Looking up the number of times a given word occurs in a page is relatively easy.
Optimizations
Current optimizations:
Ignoring common words (stop words).
Stemming words to their roots and storing those.
Ignoring common Wikipedia tags that aren't English words (included in stop word list such as: lt, gt, ref .. etc).
Ignoring text within < > tags such as: <pre>, <div>
Limitations
Array lists become incredibly large with number of occurrences for words, the major disadvantage of this approach comes when an array list has to grow. A new array list is created and the items from the previous array list need to be copied into the new array list. This could be a possible performance bottleneck. Would a Linked list make more sense here? As we are simply adding more occurrences and not reading the occurrences. This would also mean that since linked lists do not rely on an array as their underlying data structure they can grow without bounds and do not need to be replaced when they are too large.
Alternative approaches
I have considered dumping the counts for each word into a database like MongoDB after each page has been processed and then append the new occurrences. It would be: {word : [occurrences]} and then let the GC clean postings HashMap after each page has been processed.

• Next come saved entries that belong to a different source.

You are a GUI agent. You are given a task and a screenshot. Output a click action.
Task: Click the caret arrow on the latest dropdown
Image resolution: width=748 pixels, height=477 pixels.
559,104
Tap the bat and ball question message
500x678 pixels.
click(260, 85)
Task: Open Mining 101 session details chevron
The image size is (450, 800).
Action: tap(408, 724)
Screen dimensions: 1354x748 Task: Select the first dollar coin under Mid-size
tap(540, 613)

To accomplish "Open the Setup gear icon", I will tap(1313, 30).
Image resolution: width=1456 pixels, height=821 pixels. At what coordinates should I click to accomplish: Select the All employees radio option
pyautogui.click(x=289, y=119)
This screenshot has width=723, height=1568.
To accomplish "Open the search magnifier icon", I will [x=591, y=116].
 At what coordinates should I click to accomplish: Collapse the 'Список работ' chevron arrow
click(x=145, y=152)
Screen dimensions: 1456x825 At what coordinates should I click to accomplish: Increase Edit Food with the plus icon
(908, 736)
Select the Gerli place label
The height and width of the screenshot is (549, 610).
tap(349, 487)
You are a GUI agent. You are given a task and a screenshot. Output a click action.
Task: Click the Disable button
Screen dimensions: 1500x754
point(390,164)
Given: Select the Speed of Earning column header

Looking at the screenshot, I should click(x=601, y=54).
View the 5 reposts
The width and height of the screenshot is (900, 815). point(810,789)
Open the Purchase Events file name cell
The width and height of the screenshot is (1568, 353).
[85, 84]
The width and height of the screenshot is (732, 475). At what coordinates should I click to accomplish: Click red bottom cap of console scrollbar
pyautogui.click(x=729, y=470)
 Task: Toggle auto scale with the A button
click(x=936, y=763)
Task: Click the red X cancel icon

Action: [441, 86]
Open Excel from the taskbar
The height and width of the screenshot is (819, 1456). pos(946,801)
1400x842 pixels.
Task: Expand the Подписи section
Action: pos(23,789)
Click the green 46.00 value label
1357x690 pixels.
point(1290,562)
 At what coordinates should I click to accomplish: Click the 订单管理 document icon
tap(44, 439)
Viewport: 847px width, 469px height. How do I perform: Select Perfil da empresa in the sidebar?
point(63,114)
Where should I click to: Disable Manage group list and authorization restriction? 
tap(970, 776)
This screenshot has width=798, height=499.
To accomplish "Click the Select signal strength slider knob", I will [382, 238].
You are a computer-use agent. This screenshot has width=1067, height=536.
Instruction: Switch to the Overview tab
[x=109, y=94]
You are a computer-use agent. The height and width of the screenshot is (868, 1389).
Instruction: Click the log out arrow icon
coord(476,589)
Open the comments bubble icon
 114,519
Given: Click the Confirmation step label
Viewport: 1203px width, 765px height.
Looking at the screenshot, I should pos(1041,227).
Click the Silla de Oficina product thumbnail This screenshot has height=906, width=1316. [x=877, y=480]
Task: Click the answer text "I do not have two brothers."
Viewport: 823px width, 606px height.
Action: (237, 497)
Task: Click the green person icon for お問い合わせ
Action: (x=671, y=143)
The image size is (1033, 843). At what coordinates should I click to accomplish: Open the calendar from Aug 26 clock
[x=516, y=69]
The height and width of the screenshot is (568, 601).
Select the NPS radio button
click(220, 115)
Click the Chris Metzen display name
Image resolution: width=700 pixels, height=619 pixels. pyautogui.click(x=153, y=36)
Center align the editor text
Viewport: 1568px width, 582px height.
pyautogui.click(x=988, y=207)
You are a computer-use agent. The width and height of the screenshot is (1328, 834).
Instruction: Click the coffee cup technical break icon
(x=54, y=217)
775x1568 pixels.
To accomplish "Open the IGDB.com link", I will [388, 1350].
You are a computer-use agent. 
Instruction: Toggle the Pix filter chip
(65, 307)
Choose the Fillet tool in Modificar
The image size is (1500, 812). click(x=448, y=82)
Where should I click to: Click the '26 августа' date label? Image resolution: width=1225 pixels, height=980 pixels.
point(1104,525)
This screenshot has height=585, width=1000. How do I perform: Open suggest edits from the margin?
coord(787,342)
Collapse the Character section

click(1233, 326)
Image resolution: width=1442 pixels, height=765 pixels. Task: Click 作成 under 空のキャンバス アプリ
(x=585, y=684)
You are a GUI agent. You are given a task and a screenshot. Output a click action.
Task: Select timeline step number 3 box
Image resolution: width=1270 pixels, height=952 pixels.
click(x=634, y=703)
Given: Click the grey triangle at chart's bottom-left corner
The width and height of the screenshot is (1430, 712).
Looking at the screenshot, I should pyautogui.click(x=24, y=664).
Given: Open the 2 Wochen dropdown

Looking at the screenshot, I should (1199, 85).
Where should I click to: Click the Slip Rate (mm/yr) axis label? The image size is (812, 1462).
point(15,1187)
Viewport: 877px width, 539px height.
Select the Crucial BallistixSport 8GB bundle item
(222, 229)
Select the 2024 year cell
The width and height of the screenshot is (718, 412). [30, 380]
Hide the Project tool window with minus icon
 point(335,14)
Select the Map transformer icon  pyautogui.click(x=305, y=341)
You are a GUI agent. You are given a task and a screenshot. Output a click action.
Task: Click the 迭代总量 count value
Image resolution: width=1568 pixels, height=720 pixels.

I've also considered moving the pages loop into the index() method such that GC can clean up getPostings() before a new page. Then merging the new postings after each page but I don't think that will alleviate the memory burden.
As for the hash maps would a tree map be a better fit for this situation?
Execution
On my machine this program runs on all 4 cores using 90 - 100% and takes about 2-2.5GB RAM. It runs for over an hour and a half then: GC Out of memory.
I have also considered increasing the available memory for this program but it needs to run on my instructors machine as well. So it needs to operate as standard without any "hacks".
I need help making considerable optimizations, I'm not sure what else would help.
TL;DR Most likely your data structure won't fit in memory, no matter what you do.
Side note: you should actually explain what your task is and what your approach is. You don't do that and expect us to read and poke in your code.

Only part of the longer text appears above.